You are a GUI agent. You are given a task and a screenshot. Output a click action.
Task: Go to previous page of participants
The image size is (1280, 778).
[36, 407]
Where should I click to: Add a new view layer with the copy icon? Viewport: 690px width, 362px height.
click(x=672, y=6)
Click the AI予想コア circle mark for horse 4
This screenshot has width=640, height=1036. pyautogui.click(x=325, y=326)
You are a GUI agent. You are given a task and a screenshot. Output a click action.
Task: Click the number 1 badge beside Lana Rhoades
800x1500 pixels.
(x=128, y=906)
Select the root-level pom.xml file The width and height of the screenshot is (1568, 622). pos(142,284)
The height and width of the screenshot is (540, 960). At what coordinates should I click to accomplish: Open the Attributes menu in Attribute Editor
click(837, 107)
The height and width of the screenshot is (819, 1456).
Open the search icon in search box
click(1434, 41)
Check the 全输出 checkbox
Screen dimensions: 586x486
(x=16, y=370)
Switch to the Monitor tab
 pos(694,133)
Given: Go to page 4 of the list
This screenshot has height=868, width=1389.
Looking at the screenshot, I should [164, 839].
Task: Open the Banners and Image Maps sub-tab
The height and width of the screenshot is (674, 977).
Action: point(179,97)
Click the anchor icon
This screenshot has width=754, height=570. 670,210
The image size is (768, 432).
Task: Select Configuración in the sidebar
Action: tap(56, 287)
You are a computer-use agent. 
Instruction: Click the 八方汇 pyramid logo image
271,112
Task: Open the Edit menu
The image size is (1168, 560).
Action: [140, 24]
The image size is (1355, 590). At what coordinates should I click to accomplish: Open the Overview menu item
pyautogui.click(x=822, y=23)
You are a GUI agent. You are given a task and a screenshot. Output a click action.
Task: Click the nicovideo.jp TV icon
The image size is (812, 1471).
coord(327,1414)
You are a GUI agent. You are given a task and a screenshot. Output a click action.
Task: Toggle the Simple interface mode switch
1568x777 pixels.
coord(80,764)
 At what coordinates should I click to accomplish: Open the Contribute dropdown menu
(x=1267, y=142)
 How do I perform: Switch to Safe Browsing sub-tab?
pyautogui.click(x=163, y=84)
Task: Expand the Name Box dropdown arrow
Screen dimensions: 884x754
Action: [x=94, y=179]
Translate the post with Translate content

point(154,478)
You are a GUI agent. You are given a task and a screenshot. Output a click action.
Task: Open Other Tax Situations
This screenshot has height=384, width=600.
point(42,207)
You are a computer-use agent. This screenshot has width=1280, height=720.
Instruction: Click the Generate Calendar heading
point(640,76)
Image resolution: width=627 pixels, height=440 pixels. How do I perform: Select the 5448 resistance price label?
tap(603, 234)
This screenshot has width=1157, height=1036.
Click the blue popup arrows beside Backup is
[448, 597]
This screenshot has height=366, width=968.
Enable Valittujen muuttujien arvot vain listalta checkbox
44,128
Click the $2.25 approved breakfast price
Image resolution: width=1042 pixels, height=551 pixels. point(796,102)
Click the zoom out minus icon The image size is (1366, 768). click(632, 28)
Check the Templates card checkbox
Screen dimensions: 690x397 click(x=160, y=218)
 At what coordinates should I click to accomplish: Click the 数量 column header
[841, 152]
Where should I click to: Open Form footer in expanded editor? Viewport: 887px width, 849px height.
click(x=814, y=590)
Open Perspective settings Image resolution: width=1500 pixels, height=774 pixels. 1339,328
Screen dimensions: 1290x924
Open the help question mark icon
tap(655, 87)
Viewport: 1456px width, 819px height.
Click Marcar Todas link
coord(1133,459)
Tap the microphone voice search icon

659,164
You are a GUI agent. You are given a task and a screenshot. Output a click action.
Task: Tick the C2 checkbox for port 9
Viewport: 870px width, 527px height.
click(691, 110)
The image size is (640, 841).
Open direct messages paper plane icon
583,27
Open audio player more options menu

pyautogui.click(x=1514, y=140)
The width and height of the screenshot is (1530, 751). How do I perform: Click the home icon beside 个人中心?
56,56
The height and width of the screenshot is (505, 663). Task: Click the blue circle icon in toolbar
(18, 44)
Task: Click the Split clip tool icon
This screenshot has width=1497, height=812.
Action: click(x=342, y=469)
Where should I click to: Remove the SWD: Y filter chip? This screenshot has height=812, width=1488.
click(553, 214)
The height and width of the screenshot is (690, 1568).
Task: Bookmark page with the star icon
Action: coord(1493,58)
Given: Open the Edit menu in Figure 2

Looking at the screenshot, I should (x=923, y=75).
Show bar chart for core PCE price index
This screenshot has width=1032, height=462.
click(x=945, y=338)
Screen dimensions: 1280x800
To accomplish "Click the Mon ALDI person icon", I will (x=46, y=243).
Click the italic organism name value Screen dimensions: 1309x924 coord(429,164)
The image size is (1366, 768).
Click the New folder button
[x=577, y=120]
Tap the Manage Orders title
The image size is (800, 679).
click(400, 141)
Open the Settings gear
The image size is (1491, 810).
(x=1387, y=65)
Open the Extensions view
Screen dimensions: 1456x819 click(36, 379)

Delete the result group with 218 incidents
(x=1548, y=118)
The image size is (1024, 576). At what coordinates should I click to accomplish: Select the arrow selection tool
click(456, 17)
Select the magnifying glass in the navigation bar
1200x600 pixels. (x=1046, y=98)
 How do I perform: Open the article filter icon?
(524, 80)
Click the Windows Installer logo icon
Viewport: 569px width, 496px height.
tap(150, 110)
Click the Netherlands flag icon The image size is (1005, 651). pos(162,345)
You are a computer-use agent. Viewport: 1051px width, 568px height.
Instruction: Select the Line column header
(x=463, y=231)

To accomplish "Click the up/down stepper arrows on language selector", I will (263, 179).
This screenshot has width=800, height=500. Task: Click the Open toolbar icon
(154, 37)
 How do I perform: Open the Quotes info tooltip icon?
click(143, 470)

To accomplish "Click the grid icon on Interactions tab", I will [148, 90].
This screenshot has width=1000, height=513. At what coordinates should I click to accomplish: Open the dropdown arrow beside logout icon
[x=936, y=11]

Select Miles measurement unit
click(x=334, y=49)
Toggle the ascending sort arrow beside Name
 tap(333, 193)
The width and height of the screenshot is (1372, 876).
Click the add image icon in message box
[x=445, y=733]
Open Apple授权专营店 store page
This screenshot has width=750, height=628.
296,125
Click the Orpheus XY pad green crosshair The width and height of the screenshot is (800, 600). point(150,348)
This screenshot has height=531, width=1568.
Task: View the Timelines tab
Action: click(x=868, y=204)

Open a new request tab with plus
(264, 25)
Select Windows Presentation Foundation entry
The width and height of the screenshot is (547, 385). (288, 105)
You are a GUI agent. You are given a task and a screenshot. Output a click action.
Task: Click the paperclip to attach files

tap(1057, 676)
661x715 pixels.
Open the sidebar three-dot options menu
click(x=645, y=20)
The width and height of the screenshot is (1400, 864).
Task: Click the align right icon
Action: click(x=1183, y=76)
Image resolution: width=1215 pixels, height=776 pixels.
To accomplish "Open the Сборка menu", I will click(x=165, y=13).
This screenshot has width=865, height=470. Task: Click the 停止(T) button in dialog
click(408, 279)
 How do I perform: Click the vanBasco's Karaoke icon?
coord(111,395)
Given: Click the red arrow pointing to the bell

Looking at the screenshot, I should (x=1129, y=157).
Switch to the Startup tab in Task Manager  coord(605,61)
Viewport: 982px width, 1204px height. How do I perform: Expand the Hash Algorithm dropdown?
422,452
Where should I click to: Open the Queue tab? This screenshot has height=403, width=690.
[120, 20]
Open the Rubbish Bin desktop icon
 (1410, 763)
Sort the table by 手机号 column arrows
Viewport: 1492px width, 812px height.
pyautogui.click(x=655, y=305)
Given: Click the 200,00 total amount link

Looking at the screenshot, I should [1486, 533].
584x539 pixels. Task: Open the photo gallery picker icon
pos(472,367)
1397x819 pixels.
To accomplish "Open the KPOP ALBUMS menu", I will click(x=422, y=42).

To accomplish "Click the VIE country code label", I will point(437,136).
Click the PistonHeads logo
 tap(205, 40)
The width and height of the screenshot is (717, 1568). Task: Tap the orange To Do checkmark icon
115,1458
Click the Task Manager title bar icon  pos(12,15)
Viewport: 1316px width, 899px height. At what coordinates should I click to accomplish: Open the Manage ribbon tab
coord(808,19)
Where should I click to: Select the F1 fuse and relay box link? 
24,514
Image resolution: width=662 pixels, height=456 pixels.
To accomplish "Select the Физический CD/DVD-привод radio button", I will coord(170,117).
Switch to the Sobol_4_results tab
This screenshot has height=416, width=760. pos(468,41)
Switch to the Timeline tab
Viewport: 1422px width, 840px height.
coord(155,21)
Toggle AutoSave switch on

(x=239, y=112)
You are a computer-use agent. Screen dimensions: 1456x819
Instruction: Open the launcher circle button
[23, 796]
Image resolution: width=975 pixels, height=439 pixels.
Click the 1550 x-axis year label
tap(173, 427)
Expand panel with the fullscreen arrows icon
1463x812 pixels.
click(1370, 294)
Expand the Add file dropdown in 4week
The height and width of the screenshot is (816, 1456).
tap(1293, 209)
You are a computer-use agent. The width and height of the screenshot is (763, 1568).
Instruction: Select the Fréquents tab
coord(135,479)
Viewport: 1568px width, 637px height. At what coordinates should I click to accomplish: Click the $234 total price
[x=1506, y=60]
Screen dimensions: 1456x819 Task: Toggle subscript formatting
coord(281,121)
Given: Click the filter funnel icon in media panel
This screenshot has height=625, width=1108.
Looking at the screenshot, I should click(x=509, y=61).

== == ==

What the exercise asks: Copy out the material word for word, from the line with "Screen dimensions: 1456x819 Task: Toggle" through the last line.

Full response:
Screen dimensions: 1456x819 Task: Toggle subscript formatting
coord(281,121)
Given: Click the filter funnel icon in media panel
This screenshot has height=625, width=1108.
Looking at the screenshot, I should click(x=509, y=61).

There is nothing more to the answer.